Naysilla tiba-tiba muncul di tengah-tengah mereka berdua. Bergantian dia menatap sang suami dan Hani yang duduk berhadapan di depannya. Sementara Saka tampak terkejut demikian pula dengan Hani.
"Nay, kenalin ini karyawan baru aku. Dia baru tiga pekan kerja di kantor," ujar Saka seraya bangkit memperkenalkan Hani.

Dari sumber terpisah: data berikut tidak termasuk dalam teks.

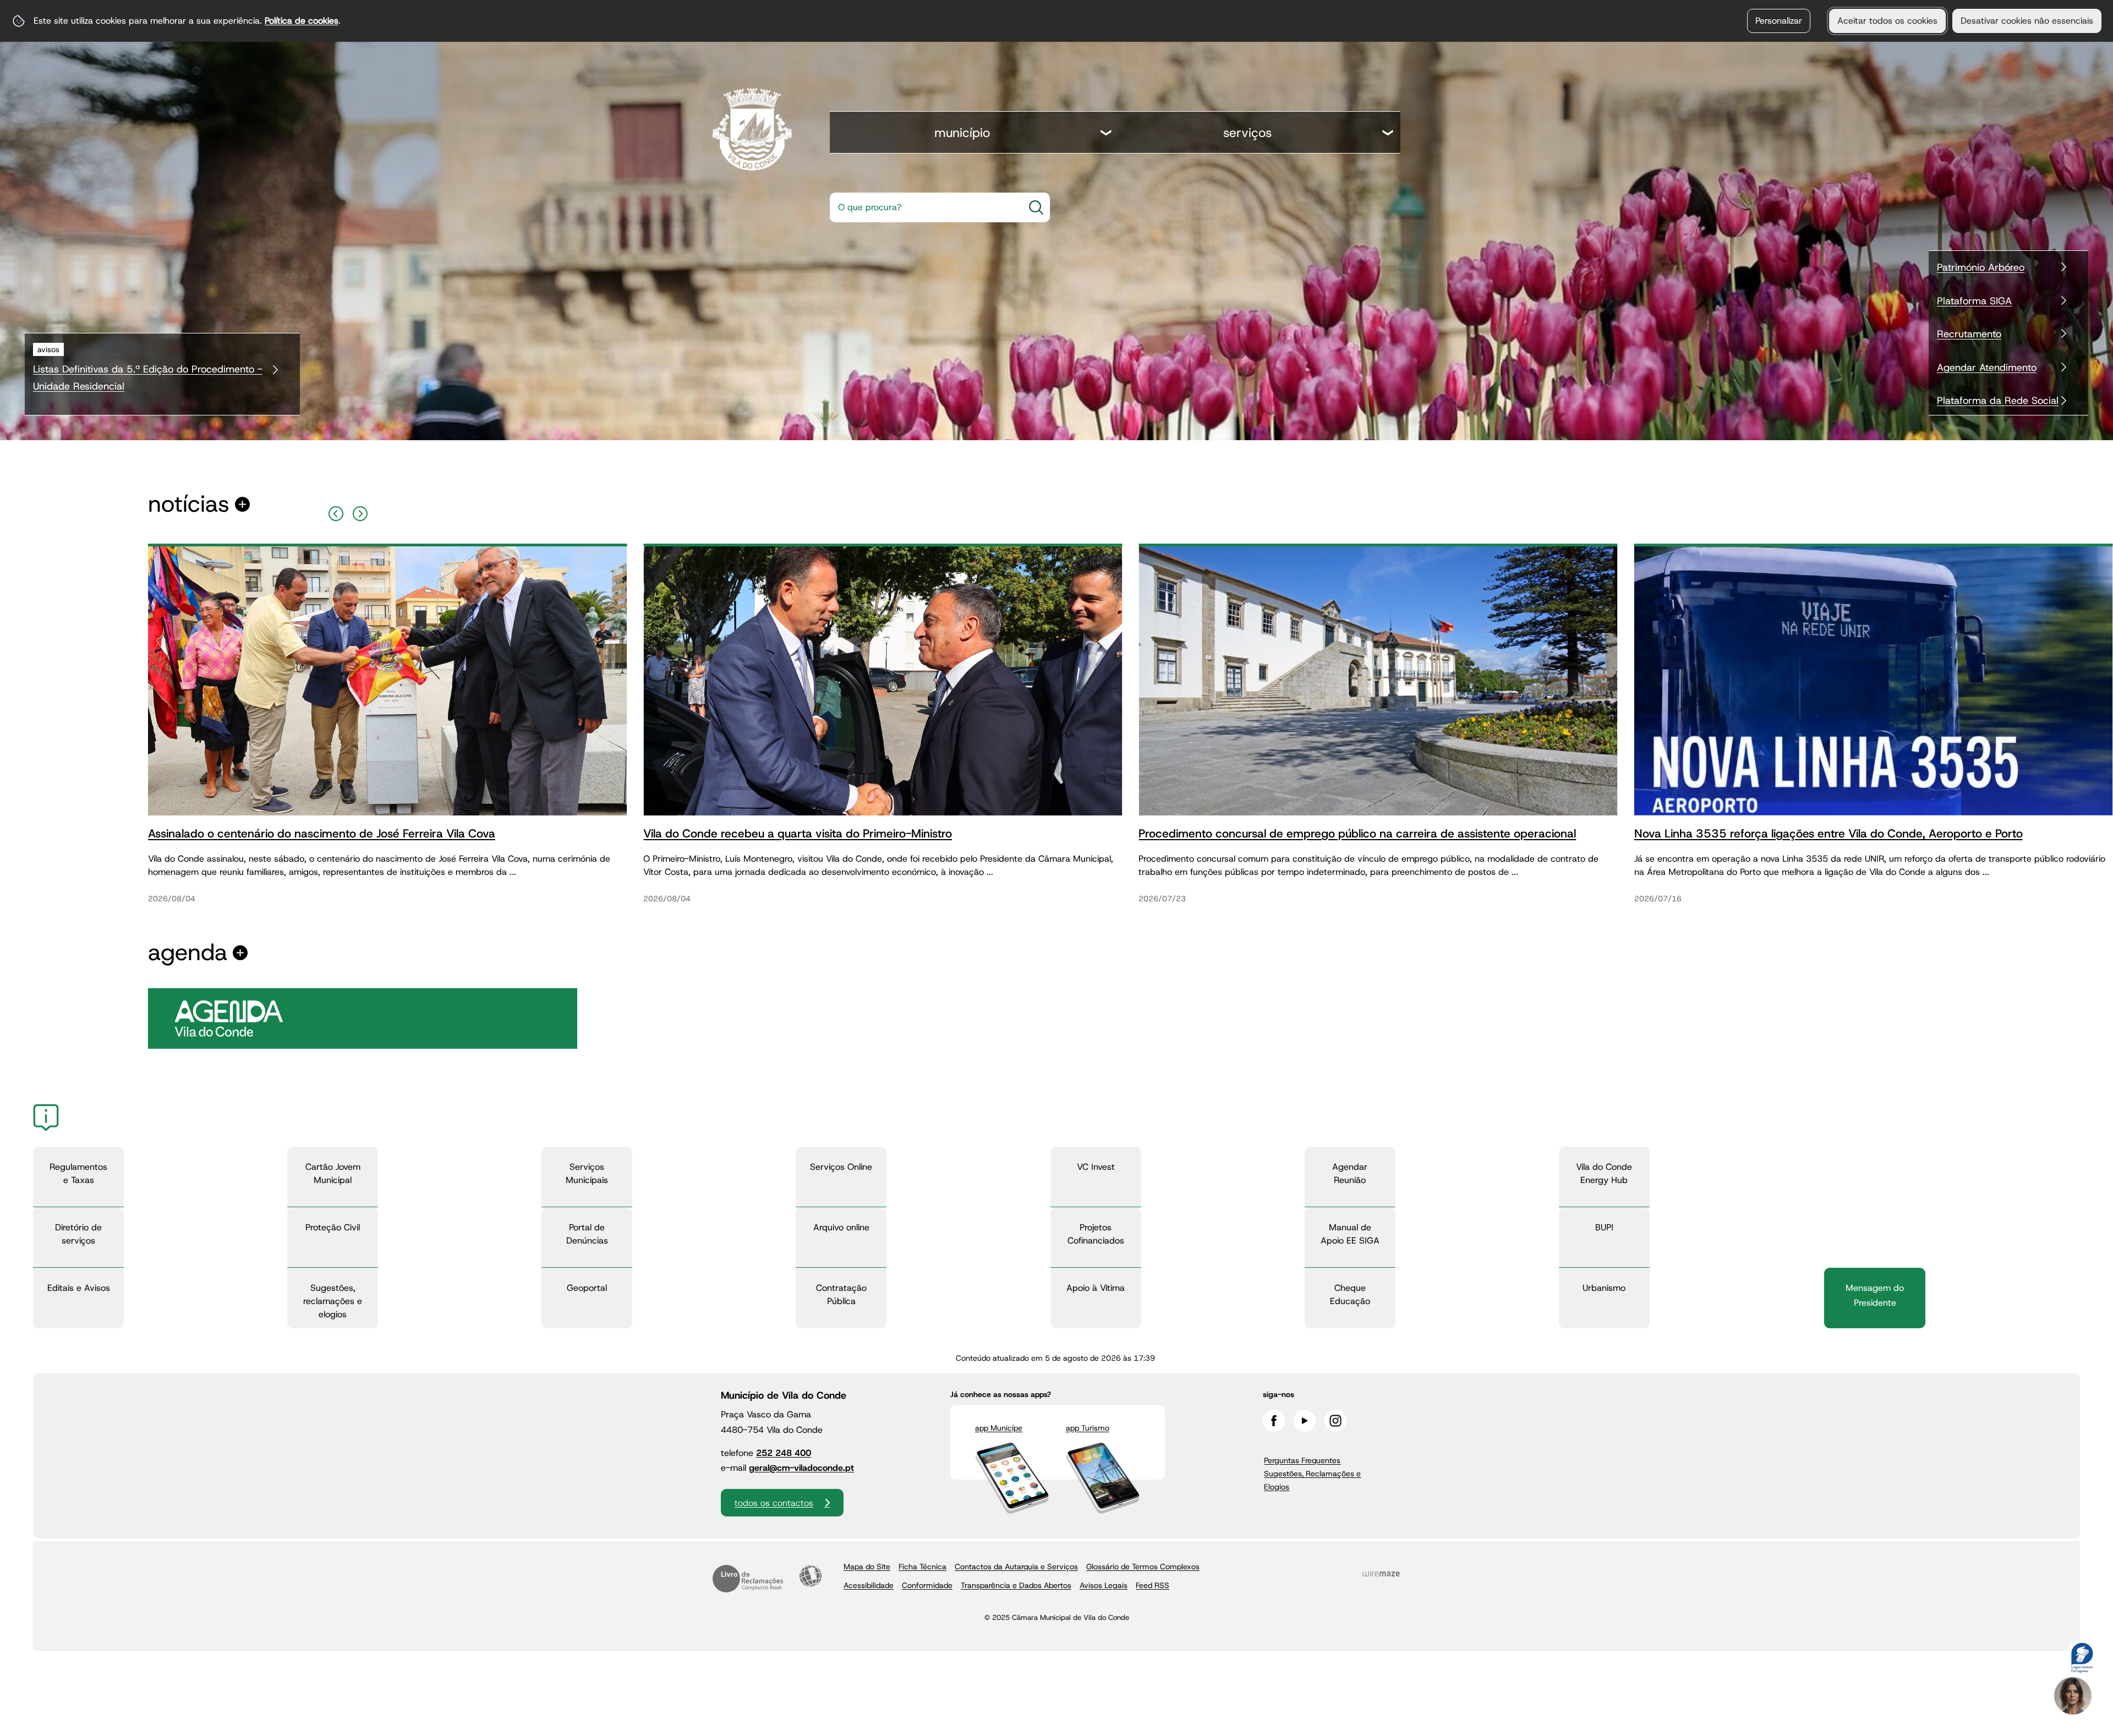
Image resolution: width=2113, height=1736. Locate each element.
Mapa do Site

Perempuan bercelana jeans, berkaus biru sedikit ketat itu ikut bangkit. Dia lalu mengulurkan tangan seraya menyebutkan nama.
"Dia istri saya. Dia yang punya tempat ini, Han," terang Saka.

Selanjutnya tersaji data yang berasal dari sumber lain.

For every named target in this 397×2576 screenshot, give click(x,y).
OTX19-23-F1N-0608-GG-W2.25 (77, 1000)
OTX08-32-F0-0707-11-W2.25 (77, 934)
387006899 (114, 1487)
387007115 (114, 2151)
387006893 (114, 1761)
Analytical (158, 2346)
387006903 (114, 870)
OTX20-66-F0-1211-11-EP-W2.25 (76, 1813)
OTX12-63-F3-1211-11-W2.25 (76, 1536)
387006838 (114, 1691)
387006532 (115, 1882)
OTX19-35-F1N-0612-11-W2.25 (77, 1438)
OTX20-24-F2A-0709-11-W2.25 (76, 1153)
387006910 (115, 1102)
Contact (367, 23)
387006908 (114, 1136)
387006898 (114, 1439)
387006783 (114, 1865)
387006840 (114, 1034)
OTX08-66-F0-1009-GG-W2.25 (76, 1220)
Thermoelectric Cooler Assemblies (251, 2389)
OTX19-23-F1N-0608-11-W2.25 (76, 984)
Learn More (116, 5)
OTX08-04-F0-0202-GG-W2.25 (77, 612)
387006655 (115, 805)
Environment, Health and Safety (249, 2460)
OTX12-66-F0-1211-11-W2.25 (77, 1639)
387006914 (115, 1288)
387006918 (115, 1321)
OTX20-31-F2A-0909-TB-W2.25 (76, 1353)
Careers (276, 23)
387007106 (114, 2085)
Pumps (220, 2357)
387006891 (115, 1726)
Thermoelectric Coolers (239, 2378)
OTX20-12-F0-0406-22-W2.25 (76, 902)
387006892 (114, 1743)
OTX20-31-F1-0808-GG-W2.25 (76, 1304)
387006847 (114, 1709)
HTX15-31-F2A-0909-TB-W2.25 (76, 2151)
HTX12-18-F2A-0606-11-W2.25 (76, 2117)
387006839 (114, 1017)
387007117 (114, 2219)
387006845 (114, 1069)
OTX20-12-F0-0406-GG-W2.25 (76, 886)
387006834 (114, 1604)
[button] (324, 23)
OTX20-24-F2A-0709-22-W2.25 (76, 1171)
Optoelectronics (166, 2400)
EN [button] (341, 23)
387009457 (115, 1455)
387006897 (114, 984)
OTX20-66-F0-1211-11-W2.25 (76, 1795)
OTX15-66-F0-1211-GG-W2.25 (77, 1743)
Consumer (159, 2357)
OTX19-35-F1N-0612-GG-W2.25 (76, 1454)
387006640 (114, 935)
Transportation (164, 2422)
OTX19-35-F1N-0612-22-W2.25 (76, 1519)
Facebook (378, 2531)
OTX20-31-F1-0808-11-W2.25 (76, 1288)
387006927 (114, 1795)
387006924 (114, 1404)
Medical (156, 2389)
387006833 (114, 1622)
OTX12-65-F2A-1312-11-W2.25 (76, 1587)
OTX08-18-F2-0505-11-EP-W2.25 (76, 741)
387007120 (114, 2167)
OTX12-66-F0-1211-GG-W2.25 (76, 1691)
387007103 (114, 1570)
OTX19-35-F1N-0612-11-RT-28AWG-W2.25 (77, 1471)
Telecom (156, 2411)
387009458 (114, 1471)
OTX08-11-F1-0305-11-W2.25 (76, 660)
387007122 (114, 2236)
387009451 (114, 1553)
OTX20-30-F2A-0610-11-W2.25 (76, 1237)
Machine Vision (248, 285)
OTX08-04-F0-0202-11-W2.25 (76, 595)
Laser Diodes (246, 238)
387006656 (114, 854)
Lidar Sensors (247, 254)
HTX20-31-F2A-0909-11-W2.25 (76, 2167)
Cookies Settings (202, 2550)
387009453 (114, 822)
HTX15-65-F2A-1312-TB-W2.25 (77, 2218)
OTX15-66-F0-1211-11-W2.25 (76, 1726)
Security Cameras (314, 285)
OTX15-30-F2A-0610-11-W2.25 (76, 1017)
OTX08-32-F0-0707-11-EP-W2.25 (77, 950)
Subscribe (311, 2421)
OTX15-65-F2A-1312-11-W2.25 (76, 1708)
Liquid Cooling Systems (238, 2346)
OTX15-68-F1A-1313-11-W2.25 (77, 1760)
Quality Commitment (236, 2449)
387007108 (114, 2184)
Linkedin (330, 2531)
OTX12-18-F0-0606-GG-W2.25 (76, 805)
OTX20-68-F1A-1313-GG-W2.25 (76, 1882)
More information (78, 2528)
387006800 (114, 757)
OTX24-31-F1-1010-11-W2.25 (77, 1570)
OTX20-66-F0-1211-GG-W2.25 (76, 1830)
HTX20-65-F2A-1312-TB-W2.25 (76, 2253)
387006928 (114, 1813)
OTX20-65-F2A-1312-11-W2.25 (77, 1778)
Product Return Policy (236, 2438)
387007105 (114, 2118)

"Oh jadi, Pak Saka sudah punya istri?" Hani mengerutkan kening dengan mata menyipit. "Maaf, saya pikir ...."
Naysilla menoleh ke Saka. Ada rasa tak nyaman di hati mengetahui Hani tidak tahu jika Saka sudah memiliki dirinya. Perempuan di depannya itu bisa dibilang sangat menarik.
"Sebab Pak Saka pernah cerita soal mendiang Mbak Venina saja. Maaf, Bu."
Menarik napas dalam-dalam, Naysilla menatap Hani, sekilas mengingatkan dia pada sosok yang begitu dicintai sang suami. Menyadari itu, ada sisi hati yang menggelegak ingin berontak. Ada kekhawatiran yang muncul dengan berbagai alasan di kepala.
"Eum nggak apa-apa ... kalau masih ada yang mau dibicarakan, silakan. Kalian duduk aja lagi. Kamu mau pesan apa, Hani?" Naysilla menekan nama Hani ke perempuan itu.
"Oh nggak, Nay! Kebetulan ini tadi, Hani ...."
"Iya, Bu. Ini saya kebetulan lewat dan melihat Bapak ada di sini jadi saya mampir menyapa," sela Hani menatap Saka khawatir.
Naysilla yang melihat gesture Hani, hanya menarik napas dalam-dalam kemudian mengangguk.
"Oke, bukan masalah buat saya," tegasnya.
"Kalau begitu saya pamit pulang. Permisi, Bu, Pak. Maaf kalau mengganggu," pamitnya lalu bergegas pergi.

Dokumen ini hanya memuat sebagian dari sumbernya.